Reason #3 women are better than men: texting and peeing simultaneously. Write THAT in the fucking snow.
the jail released me with 39 mardi gras beads. I need details.
half the nation just spent an hour watching a balloon fly around. we are officially the dumbest fucking country.
You weren't lying about those ceramics students giving the best hand jobs.
He was in a gay KY jelly commercial. Jew male model. Reasons not to sleep with him. Go.
He tried peeing out of the sunroof.
Asking the cop for directions wearing a lion mask may not have been my best moment...
Blackout strip poker. Now. Bring flashlights because we found that candles are dangerous with nudity.
Its ok. I handled the situation with grace and class. lol jk i got shitfaced and fucked his roomate.
I can't ever date him again. Whenever I see his face I just remember helplessly pissing myself in my car.
I just found my lube on the ground next to my bed. I would pay money to find out what the fuck happened that night.
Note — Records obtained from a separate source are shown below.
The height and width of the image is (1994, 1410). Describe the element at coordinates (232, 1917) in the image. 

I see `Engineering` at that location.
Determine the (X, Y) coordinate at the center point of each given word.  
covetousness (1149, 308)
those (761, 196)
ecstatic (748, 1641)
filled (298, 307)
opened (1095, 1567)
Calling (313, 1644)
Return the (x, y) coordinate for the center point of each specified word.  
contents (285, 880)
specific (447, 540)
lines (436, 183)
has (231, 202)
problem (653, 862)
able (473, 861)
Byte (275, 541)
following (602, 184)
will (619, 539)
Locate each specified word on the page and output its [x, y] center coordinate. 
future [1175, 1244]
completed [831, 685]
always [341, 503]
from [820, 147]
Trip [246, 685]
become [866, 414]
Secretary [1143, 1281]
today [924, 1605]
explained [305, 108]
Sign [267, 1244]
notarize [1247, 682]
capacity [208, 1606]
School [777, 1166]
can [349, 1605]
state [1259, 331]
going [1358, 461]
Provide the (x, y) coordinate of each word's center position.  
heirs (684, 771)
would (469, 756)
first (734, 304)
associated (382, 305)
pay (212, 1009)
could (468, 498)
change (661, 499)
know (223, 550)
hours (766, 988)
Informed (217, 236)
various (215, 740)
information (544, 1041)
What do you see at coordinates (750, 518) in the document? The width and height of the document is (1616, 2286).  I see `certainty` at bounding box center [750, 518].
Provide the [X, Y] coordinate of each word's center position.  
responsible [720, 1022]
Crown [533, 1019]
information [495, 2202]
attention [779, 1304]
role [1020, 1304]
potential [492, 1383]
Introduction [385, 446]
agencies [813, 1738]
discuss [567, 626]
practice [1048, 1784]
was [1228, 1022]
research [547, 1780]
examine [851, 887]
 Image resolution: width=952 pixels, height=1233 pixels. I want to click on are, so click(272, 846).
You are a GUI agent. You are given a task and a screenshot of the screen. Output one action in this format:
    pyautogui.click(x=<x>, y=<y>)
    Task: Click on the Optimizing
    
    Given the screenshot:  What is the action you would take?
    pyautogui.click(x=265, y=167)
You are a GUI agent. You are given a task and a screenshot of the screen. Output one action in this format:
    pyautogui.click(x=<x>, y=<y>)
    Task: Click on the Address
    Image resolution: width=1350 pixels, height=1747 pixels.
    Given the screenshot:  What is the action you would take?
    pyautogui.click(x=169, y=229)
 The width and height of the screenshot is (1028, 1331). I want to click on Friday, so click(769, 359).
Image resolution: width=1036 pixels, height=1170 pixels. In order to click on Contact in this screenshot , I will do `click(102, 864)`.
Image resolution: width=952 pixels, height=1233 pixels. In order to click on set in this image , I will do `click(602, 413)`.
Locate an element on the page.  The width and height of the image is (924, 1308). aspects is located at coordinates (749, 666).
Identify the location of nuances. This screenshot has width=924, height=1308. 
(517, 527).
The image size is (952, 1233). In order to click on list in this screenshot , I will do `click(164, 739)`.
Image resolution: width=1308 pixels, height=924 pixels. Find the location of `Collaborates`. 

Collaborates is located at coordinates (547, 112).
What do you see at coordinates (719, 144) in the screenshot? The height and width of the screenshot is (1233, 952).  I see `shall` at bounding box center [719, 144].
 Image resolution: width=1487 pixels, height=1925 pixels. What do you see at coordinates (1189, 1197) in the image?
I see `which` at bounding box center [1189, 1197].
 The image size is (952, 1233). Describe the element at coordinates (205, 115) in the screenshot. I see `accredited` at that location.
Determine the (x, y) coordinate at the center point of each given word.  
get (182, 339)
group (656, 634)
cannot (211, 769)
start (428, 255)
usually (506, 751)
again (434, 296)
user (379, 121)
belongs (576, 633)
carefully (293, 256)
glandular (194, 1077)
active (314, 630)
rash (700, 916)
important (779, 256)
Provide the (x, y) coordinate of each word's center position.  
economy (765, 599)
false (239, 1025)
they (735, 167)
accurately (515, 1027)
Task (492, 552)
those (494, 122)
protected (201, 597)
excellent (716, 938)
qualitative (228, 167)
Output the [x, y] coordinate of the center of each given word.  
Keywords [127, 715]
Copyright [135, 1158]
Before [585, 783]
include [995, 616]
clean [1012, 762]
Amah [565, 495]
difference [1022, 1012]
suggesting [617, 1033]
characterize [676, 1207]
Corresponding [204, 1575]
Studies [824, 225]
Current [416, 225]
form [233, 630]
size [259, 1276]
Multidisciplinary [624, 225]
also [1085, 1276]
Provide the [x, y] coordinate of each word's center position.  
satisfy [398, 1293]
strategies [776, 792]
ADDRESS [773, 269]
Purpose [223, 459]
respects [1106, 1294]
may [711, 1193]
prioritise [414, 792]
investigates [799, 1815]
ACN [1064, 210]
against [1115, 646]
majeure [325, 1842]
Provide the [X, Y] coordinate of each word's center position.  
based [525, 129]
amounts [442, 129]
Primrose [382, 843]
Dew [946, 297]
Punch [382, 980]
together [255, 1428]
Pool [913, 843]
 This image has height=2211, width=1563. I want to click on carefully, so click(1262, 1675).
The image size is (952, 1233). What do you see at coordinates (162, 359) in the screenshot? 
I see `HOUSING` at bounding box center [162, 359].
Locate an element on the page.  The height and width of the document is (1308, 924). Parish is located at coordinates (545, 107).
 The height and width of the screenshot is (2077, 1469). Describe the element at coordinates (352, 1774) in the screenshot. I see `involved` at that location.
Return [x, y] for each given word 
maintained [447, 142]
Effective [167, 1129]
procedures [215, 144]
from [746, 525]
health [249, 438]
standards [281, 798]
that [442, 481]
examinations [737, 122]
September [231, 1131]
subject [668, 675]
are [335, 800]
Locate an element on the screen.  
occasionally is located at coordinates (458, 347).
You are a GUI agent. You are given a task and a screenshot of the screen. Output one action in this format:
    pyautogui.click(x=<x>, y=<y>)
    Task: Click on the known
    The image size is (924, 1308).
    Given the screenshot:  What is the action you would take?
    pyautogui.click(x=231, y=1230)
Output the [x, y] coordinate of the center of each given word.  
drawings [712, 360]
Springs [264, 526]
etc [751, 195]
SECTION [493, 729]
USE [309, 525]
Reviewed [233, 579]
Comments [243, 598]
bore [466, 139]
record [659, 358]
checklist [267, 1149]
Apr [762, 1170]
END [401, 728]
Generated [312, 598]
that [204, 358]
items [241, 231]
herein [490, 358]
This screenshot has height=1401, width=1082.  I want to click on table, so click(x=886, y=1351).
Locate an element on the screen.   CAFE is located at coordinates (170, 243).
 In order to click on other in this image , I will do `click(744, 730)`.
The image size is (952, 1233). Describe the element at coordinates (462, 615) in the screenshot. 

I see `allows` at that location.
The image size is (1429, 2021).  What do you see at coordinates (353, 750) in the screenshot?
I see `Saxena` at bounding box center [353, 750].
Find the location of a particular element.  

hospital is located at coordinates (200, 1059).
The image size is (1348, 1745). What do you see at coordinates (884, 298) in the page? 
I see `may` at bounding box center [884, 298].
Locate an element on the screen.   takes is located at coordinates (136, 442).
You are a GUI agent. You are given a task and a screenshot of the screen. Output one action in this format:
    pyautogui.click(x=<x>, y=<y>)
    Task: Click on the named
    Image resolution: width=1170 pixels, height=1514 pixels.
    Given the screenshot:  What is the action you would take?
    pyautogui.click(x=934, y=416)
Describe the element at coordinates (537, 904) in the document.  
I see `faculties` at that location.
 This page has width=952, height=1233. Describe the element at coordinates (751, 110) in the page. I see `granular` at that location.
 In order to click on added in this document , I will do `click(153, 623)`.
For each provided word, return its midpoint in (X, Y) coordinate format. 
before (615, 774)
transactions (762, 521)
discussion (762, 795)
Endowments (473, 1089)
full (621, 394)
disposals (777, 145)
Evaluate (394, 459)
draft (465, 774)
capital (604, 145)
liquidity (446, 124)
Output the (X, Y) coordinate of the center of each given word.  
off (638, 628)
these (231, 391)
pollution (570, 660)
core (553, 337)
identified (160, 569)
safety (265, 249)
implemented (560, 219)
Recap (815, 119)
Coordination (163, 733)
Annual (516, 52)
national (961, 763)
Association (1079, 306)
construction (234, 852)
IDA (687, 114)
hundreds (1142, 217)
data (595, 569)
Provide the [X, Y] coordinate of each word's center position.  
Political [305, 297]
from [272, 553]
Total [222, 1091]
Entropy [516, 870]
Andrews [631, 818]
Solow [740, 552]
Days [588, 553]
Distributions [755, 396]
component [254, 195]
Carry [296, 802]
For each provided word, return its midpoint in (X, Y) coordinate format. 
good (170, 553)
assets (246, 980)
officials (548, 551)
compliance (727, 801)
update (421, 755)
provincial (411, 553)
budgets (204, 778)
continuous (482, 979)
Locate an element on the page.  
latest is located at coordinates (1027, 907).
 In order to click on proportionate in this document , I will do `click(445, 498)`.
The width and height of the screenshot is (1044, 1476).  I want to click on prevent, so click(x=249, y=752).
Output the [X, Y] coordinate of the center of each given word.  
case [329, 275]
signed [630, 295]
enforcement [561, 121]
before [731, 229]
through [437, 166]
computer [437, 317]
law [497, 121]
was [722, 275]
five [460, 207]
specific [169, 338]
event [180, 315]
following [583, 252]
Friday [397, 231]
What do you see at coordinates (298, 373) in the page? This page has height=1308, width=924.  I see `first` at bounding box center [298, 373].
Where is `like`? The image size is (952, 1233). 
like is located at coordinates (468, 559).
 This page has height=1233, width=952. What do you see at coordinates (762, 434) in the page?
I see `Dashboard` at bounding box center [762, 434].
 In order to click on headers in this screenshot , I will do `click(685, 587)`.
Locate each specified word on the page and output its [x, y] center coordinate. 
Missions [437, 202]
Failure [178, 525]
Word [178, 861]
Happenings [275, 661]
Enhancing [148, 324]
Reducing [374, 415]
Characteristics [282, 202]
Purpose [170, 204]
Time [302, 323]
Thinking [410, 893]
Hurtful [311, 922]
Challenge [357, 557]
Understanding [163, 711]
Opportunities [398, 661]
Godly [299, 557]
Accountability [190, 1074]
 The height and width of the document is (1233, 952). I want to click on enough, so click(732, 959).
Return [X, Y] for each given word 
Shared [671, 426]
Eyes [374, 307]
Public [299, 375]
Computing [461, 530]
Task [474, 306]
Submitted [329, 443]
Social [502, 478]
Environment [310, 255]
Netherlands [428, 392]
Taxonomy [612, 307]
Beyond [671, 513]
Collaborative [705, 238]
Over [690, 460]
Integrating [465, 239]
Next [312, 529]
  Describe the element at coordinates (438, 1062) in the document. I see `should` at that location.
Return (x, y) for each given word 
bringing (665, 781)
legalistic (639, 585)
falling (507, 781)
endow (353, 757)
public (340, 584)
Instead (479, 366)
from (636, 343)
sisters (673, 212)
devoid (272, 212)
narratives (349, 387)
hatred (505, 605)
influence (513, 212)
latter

So my POF profile is full of Archer references. Only guys who get them will be getting any response to their messages.
I was going to say that I wasn't sure how that happened... but then I remembered that I bonded with the Australians over vitamins and INXS and they bought me tequila.
I don't know what it is about this quarantine, but I have never written this much smutty fanfic in my life and I am loving it!
the voting booth dude cock blocked me or she woulda totally blown me in the voting booth.